En une heure dix, on apprend tout sur ces deux paumés, des bons gars au fond, sans instruction, sans envergure, sans ambition, mais qui ne sont pas méchants pour deux sous. La mère de Steven (Marie Michaud) nous fait rire avec ses conversations sur Internet avec son amie Jacqueline qui tient absolument à ce qu'elle signe des pétitions s'opposant à la lapidation d'une musulmane accusée d'infidélité ou quoi que ce soit d'autre pour lequel on lapide les femmes dans certains pays. La blonde de Steven, Melissa (Gabrielle Côté), qui elle non plus n'est pas allée à l'école trop longtemps et qui est serveuse dans le restaurant appartenant à Vaillancourt, aspire à autre chose, mais le seul moyen qu'elle trouve pour améliorer sa condition c'est de tomber dans les bras de son horrible patron.

Ce qui frappe chez tous ces personnages c'est leur misère culturelle, leur incapacité à voir au-delà de leur univers étriqué, mais aussi leur désir de faire le mieux possible avec ce qu'ils ont. Ainsi on sent l'amour véritable que Carl porte à ses deux petites filles dont il a la garde une fin de semaine sur deux et c'est probablement parce que ce sentiment-là est le plus pur qu'il sera foulé aux pieds de la façon la plus abjecte qui soit par l'incarnation du mal qu'est Vaillancourt.

La musique de Misteur Valaire souligne et accompagne l'action et l'émotion tout au long de la représentation. À la mise en scène, Fabien Cloutier a choisi un décor composé d'un grand mur jaune percé de deux portes devant lequel évoluent les comédiens.
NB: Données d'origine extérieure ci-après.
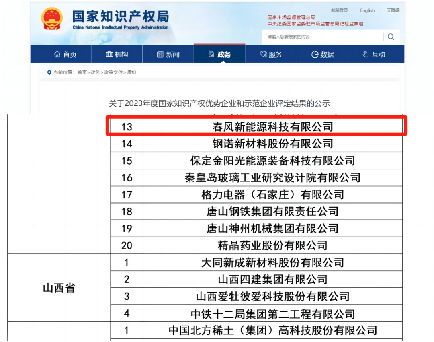Click the 邮箱登录 mailbox login link
Image resolution: width=434 pixels, height=342 pixels.
(340, 10)
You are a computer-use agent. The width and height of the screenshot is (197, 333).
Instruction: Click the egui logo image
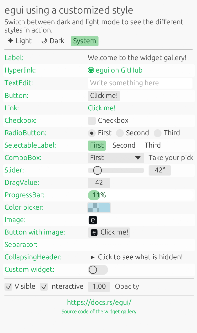[x=93, y=220]
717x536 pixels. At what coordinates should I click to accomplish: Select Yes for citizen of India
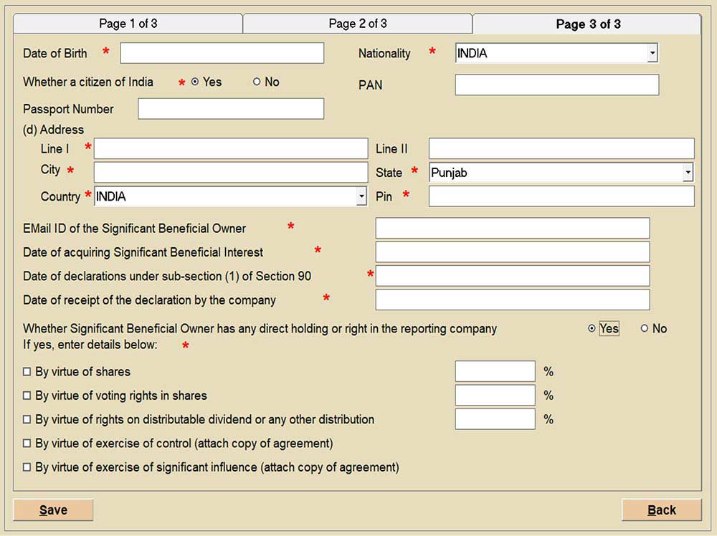[195, 82]
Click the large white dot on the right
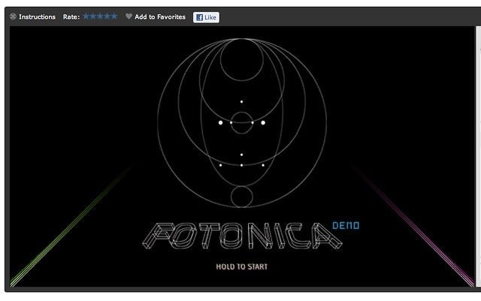This screenshot has height=301, width=481. [x=263, y=122]
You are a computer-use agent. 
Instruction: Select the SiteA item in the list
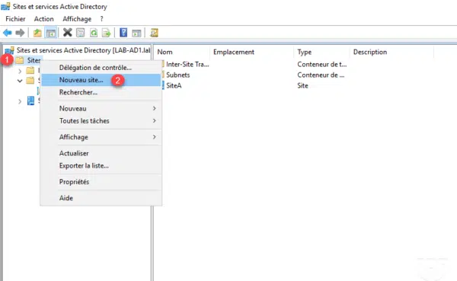(x=174, y=86)
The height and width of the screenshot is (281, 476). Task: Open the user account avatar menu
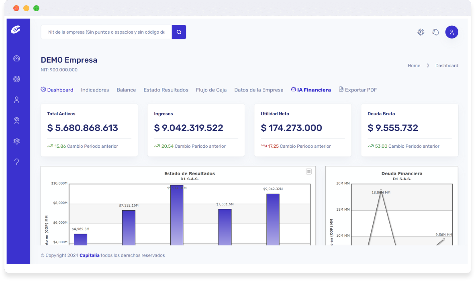(451, 32)
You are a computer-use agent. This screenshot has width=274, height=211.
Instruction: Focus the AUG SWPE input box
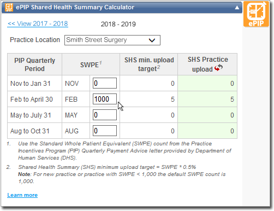coord(105,131)
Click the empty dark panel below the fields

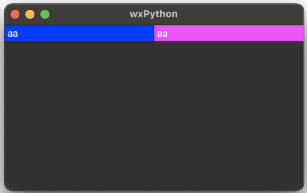[154, 116]
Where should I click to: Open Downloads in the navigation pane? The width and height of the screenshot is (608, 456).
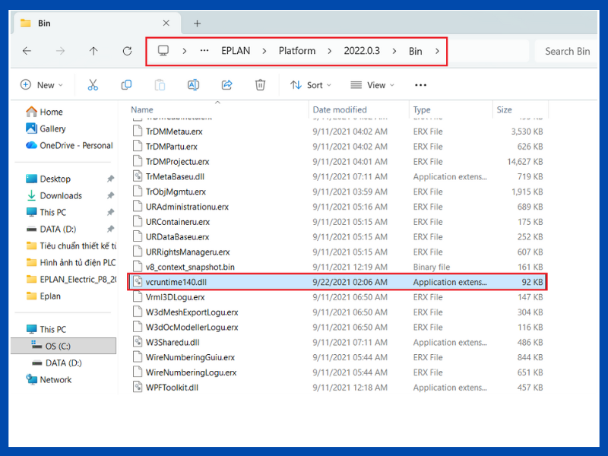tap(61, 195)
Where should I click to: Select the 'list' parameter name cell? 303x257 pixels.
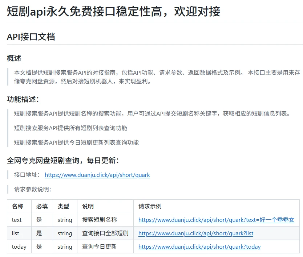tap(15, 233)
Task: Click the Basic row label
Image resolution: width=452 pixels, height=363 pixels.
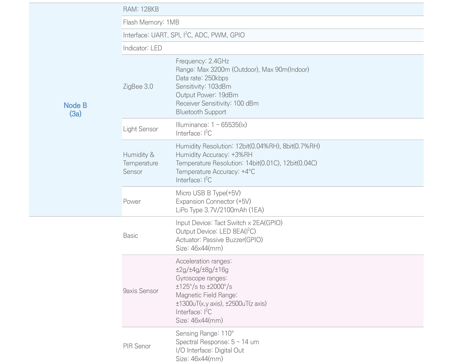Action: coord(130,236)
D'ailleurs on n'a pas besoin de plus que cela. Tout est ici dans ce texte, dans cette langue primaire et primale au vocabulaire pauvre qui utilise les sacres, les cris et les larmes pour véhiculer la révolte et le ressentiment. Et même si j'ai trouvé Pour réussir un poulet très dur, à la limite du soutenable, j'ai aussi éprouvé une immense compassion pour Steven et Carl parce qu'on a envie de les prendre dans nos bras et de leur dire que, non, il n'y a pas que de la méchanceté et de la perversité en ce bas monde et que, comme le dit Léonard Cohen, à travers les failles on peut parfois apercevoir la lumière.

Pour réussir un poulet : une production du Théâtre de la Manufacture, à La Licorne jusqu'au 1ier novembre 2014.